[Zeilen des Datensatzes]
------------------------------------------------

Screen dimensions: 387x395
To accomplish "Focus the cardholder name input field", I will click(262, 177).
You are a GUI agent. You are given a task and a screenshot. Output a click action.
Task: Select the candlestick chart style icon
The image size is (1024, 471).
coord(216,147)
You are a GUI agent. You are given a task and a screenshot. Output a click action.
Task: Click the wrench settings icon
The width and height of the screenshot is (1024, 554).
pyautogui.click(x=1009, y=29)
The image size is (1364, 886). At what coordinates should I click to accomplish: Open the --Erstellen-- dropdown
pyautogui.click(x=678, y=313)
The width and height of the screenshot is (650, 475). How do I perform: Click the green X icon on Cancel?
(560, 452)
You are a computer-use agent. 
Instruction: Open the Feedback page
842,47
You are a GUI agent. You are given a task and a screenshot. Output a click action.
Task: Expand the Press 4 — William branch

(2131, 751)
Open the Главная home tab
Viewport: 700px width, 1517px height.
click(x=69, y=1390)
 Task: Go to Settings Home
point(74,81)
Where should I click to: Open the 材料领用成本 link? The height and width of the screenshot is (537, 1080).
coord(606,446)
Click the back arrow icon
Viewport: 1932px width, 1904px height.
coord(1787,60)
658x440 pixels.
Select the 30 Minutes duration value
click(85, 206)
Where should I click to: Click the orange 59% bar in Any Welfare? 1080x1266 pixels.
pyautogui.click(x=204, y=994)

------------------------------------------------

▸ **Anforderung**
Gib sämtliche Datensätze oben als Markdown-Tabelle mit den Spalten „Nummer“ und „Zeile“ wieder und lass Leerzeilen dabei weg.

▸ **Schriftliche Lösung**
| Nummer | Zeile |
|---|---|
| 1 | Screen dimensions: 387x395 |
| 2 | To accomplish "Focus the cardholder name input field", I will click(262, 177). |
| 3 | You are a GUI agent. You are given a task and a screenshot. Output a click action. |
| 4 | Task: Select the candlestick chart style icon |
| 5 | The image size is (1024, 471). |
| 6 | coord(216,147) |
| 7 | You are a GUI agent. You are given a task and a screenshot. Output a click action. |
| 8 | Task: Click the wrench settings icon |
| 9 | The width and height of the screenshot is (1024, 554). |
| 10 | pyautogui.click(x=1009, y=29) |
| 11 | The image size is (1364, 886). At what coordinates should I click to accomplish: Open the --Erstellen-- dropdown |
| 12 | pyautogui.click(x=678, y=313) |
| 13 | The width and height of the screenshot is (650, 475). How do I perform: Click the green X icon on Cancel? |
| 14 | (560, 452) |
| 15 | You are a computer-use agent.  |
| 16 | Instruction: Open the Feedback page |
| 17 | 842,47 |
| 18 | You are a GUI agent. You are given a task and a screenshot. Output a click action. |
| 19 | Task: Expand the Press 4 — William branch |
| 20 | (2131, 751) |
| 21 | Open the Главная home tab |
| 22 | Viewport: 700px width, 1517px height. |
| 23 | click(x=69, y=1390) |
| 24 |  Task: Go to Settings Home |
| 25 | point(74,81) |
| 26 | Where should I click to: Open the 材料领用成本 link? The height and width of the screenshot is (537, 1080). |
| 27 | coord(606,446) |
| 28 | Click the back arrow icon |
| 29 | Viewport: 1932px width, 1904px height. |
| 30 | coord(1787,60) |
| 31 | 658x440 pixels. |
| 32 | Select the 30 Minutes duration value |
| 33 | click(85, 206) |
| 34 | Where should I click to: Click the orange 59% bar in Any Welfare? 1080x1266 pixels. |
| 35 | pyautogui.click(x=204, y=994) |